Integration with Kibana Dashboards

Loading Default Dashboards

# Setup Kibana dashboards for Filebeat
sudo filebeat setup --dashboards

# For Metricbeat
sudo metricbeat setup --dashboards

# Setup index templates
sudo filebeat setup --index-management

Custom Index Templates

setup.template.name: "custom-logs"
setup.template.pattern: "custom-logs-*"
setup.template.settings:
  index.number_of_shards: 1
  index.number_of_replicas: 1
  index.refresh_interval: 30s

Best Practices

Resource Management

  • Monitor resource usage: Use top or htop to monitor Beat processes
  • Log rotation: Configure proper log rotation for Beat logs
  • Disk space: Monitor registry and queue disk usage

High Availability Setup

output.elasticsearch:
  hosts: ["es1.example.com:9200", "es2.example.com:9200", "es3.example.com:9200"]
  loadbalance: true
  worker: 2

Data Retention

setup.ilm.enabled: true
setup.ilm.policy: "beats-default"
setup.ilm.rollover_alias: "filebeat"
setup.ilm.pattern: "{now/d}-000001"

Common Use Cases

Web Server Log Analysis

filebeat.inputs:
- type: log
  paths:
    - /var/log/nginx/access.log
  fields:
    logtype: nginx_access
    service: web

- type: log
  paths:
    - /var/log/nginx/error.log
  fields:
    logtype: nginx_error
    service: web

Application Performance Monitoring

metricbeat.modules:
- module: apache
  metricsets: ["status"]
  period: 10s
  hosts: ["http://127.0.0.1/server-status?auto"]

- module: mysql
  metricsets: ["status"]
  period: 10s
  hosts: ["tcp(127.0.0.1:3306)/"]
  username: metricbeat
  password: secret

Conclusion

Beats provide a comprehensive, lightweight solution for data collection on Linux systems.

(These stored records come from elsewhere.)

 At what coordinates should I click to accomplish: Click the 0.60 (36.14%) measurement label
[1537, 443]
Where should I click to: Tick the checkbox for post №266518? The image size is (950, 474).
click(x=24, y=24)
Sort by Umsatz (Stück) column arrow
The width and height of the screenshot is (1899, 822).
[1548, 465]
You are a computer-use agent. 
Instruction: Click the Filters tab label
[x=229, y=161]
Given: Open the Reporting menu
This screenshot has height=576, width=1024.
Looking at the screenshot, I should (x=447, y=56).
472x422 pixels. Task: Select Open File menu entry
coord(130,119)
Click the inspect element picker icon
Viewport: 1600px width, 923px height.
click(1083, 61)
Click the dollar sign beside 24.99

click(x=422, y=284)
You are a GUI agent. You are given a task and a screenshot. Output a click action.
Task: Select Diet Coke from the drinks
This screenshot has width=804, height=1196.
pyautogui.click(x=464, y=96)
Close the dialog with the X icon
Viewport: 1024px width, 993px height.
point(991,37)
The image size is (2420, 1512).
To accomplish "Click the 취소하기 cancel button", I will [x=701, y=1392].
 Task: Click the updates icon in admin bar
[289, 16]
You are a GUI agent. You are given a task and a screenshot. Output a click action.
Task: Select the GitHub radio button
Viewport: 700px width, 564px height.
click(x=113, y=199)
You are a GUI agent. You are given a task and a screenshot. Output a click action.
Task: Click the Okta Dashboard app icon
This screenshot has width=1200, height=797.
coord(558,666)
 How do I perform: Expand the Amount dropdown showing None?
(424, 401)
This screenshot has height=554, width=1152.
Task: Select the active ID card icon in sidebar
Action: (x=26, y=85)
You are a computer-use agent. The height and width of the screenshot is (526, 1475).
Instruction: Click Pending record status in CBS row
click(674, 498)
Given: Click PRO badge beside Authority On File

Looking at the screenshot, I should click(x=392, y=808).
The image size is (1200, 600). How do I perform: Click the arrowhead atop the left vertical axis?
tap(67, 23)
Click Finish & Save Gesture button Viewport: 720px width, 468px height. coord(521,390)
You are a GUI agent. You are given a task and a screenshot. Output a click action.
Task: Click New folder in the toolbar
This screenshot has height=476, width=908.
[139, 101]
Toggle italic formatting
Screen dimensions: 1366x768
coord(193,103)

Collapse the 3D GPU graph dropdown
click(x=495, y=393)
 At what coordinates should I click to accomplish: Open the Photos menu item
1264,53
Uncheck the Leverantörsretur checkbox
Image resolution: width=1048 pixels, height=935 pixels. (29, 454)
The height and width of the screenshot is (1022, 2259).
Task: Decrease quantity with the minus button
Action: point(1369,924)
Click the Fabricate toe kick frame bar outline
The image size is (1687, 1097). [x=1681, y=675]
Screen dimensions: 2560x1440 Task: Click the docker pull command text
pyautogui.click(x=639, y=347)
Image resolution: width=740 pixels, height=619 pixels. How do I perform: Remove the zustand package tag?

By implementing the configurations and best practices outlined in this guide, you can establish a robust data pipeline that efficiently collects logs, metrics, and network data for analysis in Elasticsearch.

Remember to regularly update your Beats installations, monitor their performance, and adjust configurations based on your specific requirements. The flexibility of Beats allows you to scale from simple single-server deployments to complex multi-datacenter environments while maintaining reliability and performance.